TEKS KUTIPAN:

GAZA (jurmalislam.com)– Israel kembali menuai kecaman setelah menolak masuknya sekelompok dokter dan pekerja kemanusiaan ke Jalur Gaza, hanya beberapa jam sebelum mereka dijadwalkan memasuki wilayah tersebut pada Kamis (22/5/2025). Penolakan ini terjadi di tengah krisis kelaparan yang telah menewaskan 29 anak-anak dan lansia dalam beberapa hari terakhir, menurut Menteri Kesehatan Palestina, Majed Abu Ramadan.
Kelompok relawan yang beranggotakan enam orang itu sebelumnya dijadwalkan meninggalkan Yordania Kamis pagi bersama konvoi PBB. Namun, pada Rabu malam, mereka menerima pemberitahuan bahwa Israel tidak mengizinkan mereka memasuki Gaza. Informasi ini dikonfirmasi oleh dua sumber yang dekat dengan kelompok tersebut. Hingga kini, COGAT—unit militer Israel yang menangani pergerakan antara Israel dan Gaza—belum memberikan tanggapan atas laporan tersebut.
Selama berbulan-bulan, kelompok bantuan internasional dan pekerja medis telah mengeluhkan pembatasan ketat dari Israel yang terus menghambat pengiriman bantuan kemanusiaan, di tengah kondisi Gaza yang kian memburuk akibat blokade total yang dimulai pada 2 Maret lalu. Blokade itu mencakup larangan masuknya pasokan medis, makanan, hingga bahan bakar penting.
Kepala Kemanusiaan PBB, Tom Fletcher, mengungkapkan bahwa saat ini hampir 500.000 warga Gaza berada di ambang kelaparan akut. Ia bahkan memperingatkan bahwa sekitar 14.000 bayi berisiko meninggal dalam 48 jam jika bantuan tidak segera disalurkan.
Seorang tenaga medis yang sebelumnya ditolak masuk ke Gaza mengatakan bahwa tidak jelas bagaimana Israel menetapkan siapa yang diizinkan masuk atau tidak. Ia menolak disebutkan namanya karena berencana mencoba kembali masuk, namun menyatakan bahwa ia tidak bisa memahami logika di balik kebijakan Israel.

SOAL YANG DIBERIKAN 1: Tuliskan kembali baris-baris daftar persis seperti aslinya, semuanya dari awal daftar sampai baris yang memuat "Looking at the screenshot, I should [x=202, y=41].", termasuk baris tersebut.
Artikel dan daftar ini berasal dari sumber yang berbeda.

[Entri yang diambil dari sebuah koleksi]

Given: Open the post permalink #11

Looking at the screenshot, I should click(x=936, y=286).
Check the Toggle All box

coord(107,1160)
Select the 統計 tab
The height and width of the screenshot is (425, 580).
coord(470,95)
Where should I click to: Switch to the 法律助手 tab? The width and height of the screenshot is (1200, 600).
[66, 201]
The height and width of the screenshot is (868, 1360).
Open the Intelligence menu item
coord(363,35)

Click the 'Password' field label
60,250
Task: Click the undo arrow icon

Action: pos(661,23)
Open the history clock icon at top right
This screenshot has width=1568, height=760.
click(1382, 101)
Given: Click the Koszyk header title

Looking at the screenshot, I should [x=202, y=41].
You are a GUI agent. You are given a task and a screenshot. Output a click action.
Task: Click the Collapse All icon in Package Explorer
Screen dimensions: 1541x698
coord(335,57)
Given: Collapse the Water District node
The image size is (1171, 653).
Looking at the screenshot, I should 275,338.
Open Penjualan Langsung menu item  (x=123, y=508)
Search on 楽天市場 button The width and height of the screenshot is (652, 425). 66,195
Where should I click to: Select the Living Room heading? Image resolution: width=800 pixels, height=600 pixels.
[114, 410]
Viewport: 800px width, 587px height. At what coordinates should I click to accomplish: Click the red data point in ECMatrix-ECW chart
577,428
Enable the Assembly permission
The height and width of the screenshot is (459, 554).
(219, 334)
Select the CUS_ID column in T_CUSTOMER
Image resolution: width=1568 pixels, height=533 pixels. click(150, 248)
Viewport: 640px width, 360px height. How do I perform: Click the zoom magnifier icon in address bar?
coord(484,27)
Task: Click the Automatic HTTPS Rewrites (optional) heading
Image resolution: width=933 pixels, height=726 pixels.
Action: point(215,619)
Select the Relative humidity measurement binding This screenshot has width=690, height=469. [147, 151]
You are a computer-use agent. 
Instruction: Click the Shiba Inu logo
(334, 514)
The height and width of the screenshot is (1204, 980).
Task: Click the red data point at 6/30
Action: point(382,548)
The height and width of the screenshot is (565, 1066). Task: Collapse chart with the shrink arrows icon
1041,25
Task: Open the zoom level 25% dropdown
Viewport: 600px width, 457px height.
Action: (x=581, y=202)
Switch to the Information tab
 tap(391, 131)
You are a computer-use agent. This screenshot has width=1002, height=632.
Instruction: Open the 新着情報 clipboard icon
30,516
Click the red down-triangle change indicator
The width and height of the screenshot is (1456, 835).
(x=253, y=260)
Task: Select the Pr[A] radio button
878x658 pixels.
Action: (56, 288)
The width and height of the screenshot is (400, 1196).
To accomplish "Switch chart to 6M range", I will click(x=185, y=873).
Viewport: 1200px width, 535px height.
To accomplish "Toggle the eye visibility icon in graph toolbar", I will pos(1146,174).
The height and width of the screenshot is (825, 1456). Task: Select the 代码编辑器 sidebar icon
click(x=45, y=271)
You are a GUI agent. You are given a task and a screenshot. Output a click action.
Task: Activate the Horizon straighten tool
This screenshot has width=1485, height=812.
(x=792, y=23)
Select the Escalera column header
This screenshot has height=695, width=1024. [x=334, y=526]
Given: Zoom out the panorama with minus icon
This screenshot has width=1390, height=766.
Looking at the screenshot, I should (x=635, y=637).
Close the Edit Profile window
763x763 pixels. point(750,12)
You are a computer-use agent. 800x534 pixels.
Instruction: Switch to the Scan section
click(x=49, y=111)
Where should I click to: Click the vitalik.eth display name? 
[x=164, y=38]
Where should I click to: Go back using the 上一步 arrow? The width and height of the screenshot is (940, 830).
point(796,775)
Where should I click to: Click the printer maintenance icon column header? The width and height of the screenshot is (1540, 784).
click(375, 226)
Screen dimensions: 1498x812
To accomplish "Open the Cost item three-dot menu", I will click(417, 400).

SOAL YANG DIBERIKAN 2: Salin dengan tepat bagian artikel tentang Gaza, semuanya dari "Seorang tenaga medis" sampai "balik kebijakan Israel.".

PEMBAHASAN JAWABAN 1:
Given: Open the post permalink #11

Looking at the screenshot, I should click(x=936, y=286).
Check the Toggle All box

coord(107,1160)
Select the 統計 tab
The height and width of the screenshot is (425, 580).
coord(470,95)
Where should I click to: Switch to the 法律助手 tab? The width and height of the screenshot is (1200, 600).
[66, 201]
The height and width of the screenshot is (868, 1360).
Open the Intelligence menu item
coord(363,35)

Click the 'Password' field label
60,250
Task: Click the undo arrow icon

Action: pos(661,23)
Open the history clock icon at top right
This screenshot has width=1568, height=760.
click(1382, 101)
Given: Click the Koszyk header title

Looking at the screenshot, I should [x=202, y=41].

PEMBAHASAN JAWABAN 2:
Seorang tenaga medis yang sebelumnya ditolak masuk ke Gaza mengatakan bahwa tidak jelas bagaimana Israel menetapkan siapa yang diizinkan masuk atau tidak. Ia menolak disebutkan namanya karena berencana mencoba kembali masuk, namun menyatakan bahwa ia tidak bisa memahami logika di balik kebijakan Israel.